As a pull up to the shop a few minutes late, I see Marie’s beautiful round Irish face pressed up against screen door looking for me. I instantly recognize her even though she looks nothing like the photograph on the webpage. Big smiles all around and the first thing we do is hug and say hello again. It very much feeling like a reunion.
Inside we sit in one of the old wooden booths and talk about my writing and the direction it’s taking. I conversation is very much about understanding self compassion and forgiveness. We talk about how it’s impossible to work in community healing without first learning to be kind and compassionate towards oneself.
The coffee house heats up, and even though we are by a window which Marie as wedged open as much as possible, beads of sweat form on her brow.
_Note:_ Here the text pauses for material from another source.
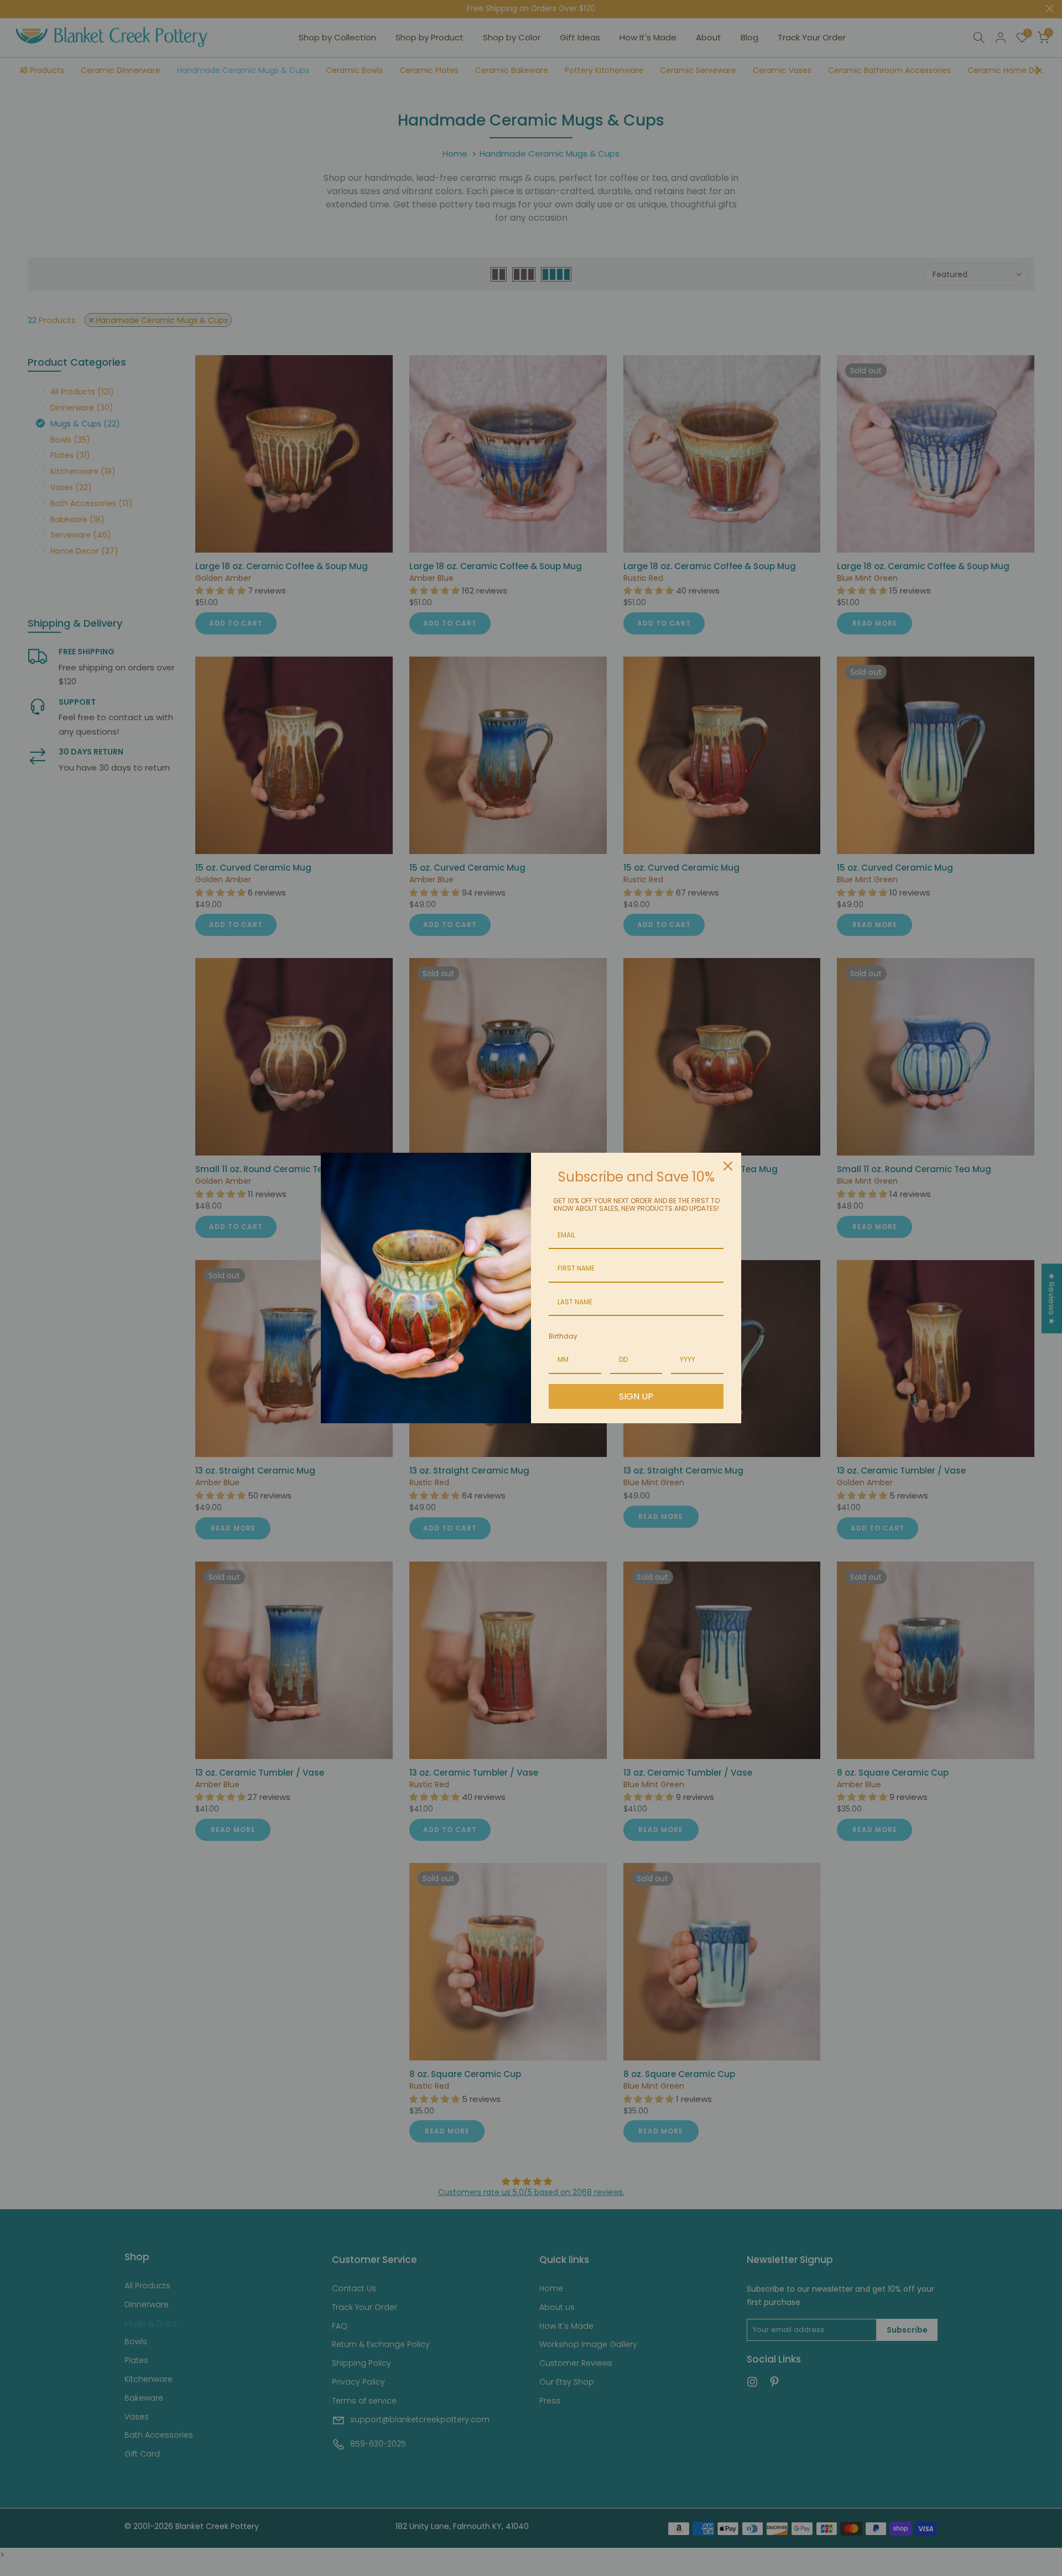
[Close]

It’s one of the drawbacks to having a full head of hair. I’m grateful at the moment to be bald. The conversation moves to dealing with conflict and it’s then suggest the time is right to be outside.
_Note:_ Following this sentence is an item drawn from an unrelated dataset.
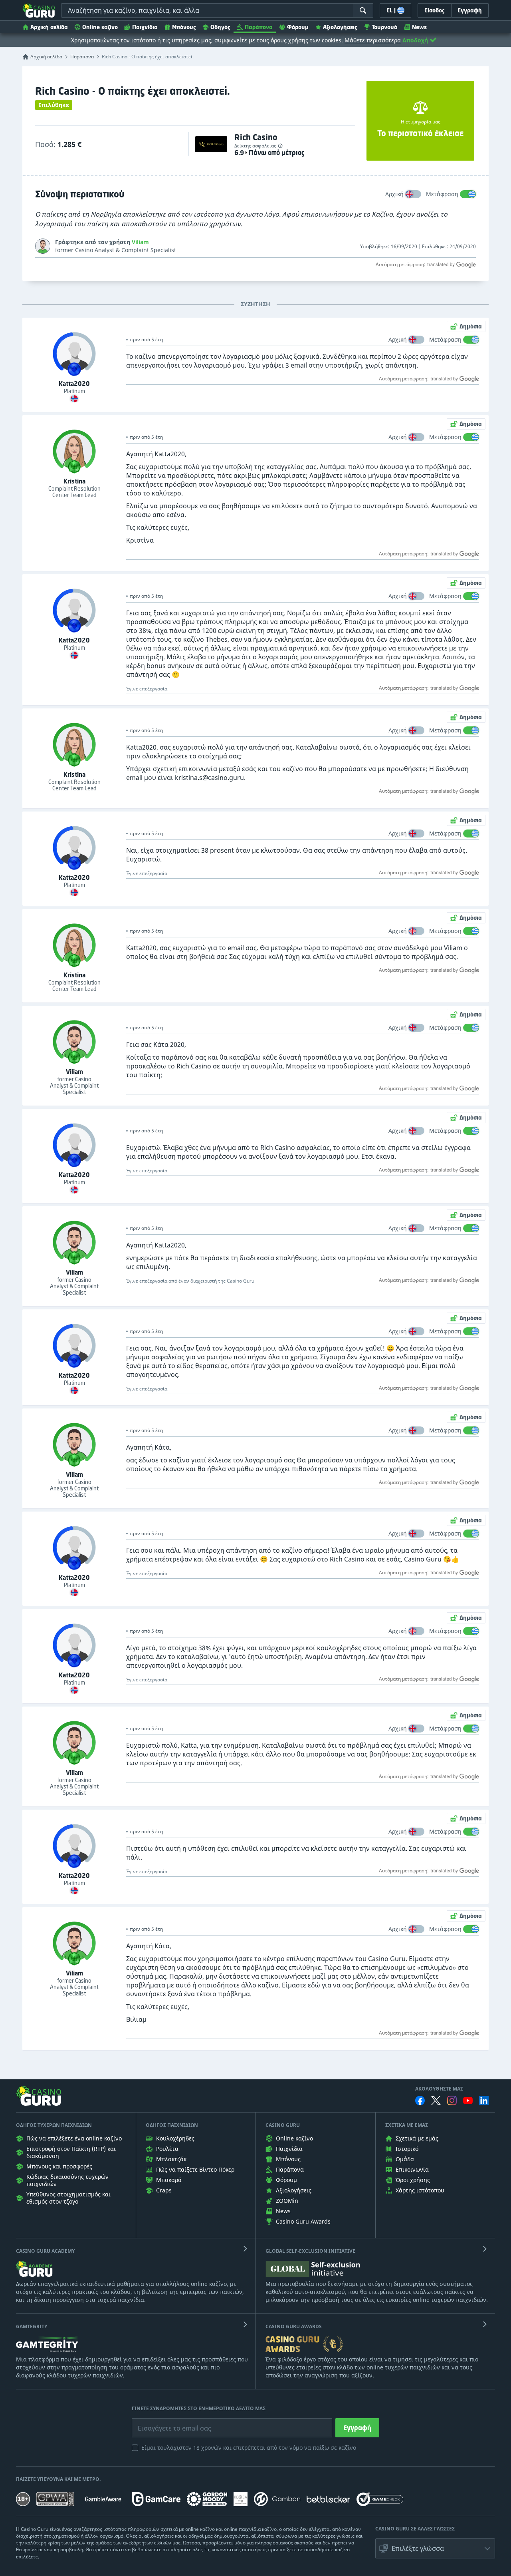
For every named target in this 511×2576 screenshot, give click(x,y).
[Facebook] (420, 2100)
There is something about thinking and walking that works. It’s as if the repetition of putting one foot in front of the other creates a rhythm and opens up space for understanding and dialogue. Conversation never moves too quickly or slowly when I’m walking. Conflict is not a topic one wants to discuss sitting down.
We walk along Thompson Road toward Oprah’s Maui home, toward a place formerly called Silver Cloud. When Terry and I visited Maui for the first time, this is the road that we biked up. I took pictures and later painted a piece in lieu of rent for the accommodations that were so graciously provided by some good friends.
Marie and I talk deeply about conflict. I share that I avoid conflict and believe that there are better ways of arriving a good outcomes than having to deal with conflict. However, we both agree that sometimes it simply can not be avoided. It’s part of our humanity. She invites me to consider conflict as a gift — something that I haven’t thoroughly considered in that context. I spend some time in the afternoon and evening reflecting and seeing the usefulness of the question… ‘What if we consider conflict as a gift, where does that take us?’
The next day I have a chance to visit again. This time we talk about art, about form and shape, and the nature of relationships between things. I share how it’s not the edges of a form that give an object shape but the space around the form itself. We do yoga under the clouds. It’s an inspiring time. I take all of that with me into my solitude as I sit and write this morning.
It’s been a brilliant time to be able to dedicate space and energy toward writing about something that I feel so passionate. This space in Maui and this little condo has been a gift to me in the creative process. It’s given me time and enough ‘white space’ for my ideas to flow out onto the page and for me to make connection with the universe. What’s more is that there is some sort of organization that is beginning to appear in the work. The form is appearing as a result of allowing the space around it to be.
I am not trying to write a book. I am writing a book.